Civil Rights law involves the protection of all humans to be free in their person and property from harm caused by others. In California, a defendant may be liable for violating your civil rights if they interfere or intend to interfere with your civil rights by threats, coercion, or intimidation. “The Bane Act permits an individual to pursue a civil action for damages where another person ‘interferes by threat, intimidation, or coercion, or attempts to interfere by threat, intimidation, or coercion, with the exercise or enjoyment by any individual or individuals of rights secured by the Constitution or laws of the United States, or of the rights secured by the Constitution or laws of this state.’ ‘The essence of a Bane Act claim is that the defendant, by the specified improper means (i.e., “threat[], intimidation or coercion”), tried to or did prevent the plaintiff from doing something he or she had the right to do under the law or to force the plaintiff to do something that he or she was not required to do under the law.’ ” (King v. State of California (2015) 242 Cal.App.4th 265,294 [195 Cal.Rptr.3d 286], internal citation omitted.)

Other important civil rights protections include:

Thirteenth Amendment P.L. 38-11; 13 Stat. 567; P.L. 38-52
13 Stat. 774–775
Abolished slavery and involuntary servitude, except as punishment for a crime. Approved by the 38th Congress (1863–1865) as S.J. Res. 16; ratified by the states on December 6, 1865.
Civil Rights Act of 1866 14 Stat. 27–30 Guaranteed the rights of all citizens to make and enforce contracts and to purchase, sell, or lease property.
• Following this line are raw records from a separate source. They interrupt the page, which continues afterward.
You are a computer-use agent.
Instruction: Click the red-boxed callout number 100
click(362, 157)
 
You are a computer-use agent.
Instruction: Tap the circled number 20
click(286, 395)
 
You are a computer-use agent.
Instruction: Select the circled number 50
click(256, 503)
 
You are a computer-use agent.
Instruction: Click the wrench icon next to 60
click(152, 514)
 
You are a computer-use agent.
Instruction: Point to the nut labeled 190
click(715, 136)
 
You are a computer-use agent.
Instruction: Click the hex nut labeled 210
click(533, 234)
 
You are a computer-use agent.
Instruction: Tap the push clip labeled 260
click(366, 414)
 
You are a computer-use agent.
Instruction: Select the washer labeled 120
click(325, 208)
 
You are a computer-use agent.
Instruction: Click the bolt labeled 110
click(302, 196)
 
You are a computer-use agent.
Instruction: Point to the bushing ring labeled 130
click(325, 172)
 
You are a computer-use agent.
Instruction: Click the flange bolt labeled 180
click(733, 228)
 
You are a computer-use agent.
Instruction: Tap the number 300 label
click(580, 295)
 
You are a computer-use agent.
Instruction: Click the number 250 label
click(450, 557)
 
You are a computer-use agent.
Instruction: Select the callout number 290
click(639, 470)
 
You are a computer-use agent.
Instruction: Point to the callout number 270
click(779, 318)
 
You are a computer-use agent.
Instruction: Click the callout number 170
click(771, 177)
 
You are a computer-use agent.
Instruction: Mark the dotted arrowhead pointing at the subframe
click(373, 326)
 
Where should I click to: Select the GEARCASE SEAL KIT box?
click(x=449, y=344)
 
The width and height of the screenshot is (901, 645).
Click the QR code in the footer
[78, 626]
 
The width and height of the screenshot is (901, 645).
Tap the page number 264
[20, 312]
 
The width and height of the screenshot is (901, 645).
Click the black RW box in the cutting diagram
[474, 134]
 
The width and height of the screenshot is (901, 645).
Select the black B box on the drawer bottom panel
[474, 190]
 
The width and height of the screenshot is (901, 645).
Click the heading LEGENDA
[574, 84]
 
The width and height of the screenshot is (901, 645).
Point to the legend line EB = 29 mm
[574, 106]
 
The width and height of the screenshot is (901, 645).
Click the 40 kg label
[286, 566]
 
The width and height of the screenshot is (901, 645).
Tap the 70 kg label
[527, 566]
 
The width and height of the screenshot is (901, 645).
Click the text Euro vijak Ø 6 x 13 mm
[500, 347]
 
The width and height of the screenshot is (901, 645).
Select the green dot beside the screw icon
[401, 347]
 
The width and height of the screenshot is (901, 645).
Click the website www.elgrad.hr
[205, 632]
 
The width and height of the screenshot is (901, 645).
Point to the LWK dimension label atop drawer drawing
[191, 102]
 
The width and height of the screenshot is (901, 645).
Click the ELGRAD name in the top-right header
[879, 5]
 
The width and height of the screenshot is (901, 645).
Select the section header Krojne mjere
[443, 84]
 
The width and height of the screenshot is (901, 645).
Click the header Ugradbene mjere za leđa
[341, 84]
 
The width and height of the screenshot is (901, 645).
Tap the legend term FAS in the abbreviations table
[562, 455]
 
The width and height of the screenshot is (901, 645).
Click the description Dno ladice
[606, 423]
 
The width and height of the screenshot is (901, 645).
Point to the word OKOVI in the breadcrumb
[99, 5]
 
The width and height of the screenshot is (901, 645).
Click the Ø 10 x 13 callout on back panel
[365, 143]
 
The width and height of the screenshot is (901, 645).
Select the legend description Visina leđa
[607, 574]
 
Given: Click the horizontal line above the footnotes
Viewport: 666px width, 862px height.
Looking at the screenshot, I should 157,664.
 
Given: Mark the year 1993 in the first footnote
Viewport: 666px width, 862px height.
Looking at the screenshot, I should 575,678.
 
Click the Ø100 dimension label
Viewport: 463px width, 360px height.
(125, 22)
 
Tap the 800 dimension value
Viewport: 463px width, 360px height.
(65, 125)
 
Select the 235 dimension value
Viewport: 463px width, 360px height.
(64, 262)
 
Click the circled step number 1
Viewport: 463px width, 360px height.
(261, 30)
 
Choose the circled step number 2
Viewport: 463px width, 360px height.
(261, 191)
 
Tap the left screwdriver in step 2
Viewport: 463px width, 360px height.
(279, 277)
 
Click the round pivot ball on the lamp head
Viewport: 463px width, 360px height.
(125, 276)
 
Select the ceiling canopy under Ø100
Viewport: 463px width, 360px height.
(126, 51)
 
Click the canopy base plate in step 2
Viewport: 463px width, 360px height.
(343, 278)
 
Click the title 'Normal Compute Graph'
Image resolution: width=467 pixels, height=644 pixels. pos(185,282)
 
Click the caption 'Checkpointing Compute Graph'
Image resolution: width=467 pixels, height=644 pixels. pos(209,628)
Passed by the 39th Congress (1865–1867) as S.R. 61.
Fourteenth Amendment 14 Stat. 358–359 Declared that all persons born or naturalized in the U.S. were citizens and that any state that denied or abridged the voting rights of males over the age of 21 would be subject to proportional reductions in its representation in the U.S. House of Representatives. Approved by the 39th Congress (1865–1867) as H.J. Res. 127; ratified by the states on July 9, 1868.
Fifteenth Amendment P.L. 40-14; 15 Stat. 346 Forbade any state to deprive a citizen of his vote because of race, color, or previous condition of servitude. Approved by the 40th Congress (1867–1869) as S.J. Res. 8; ratified by the states on February 3, 1870.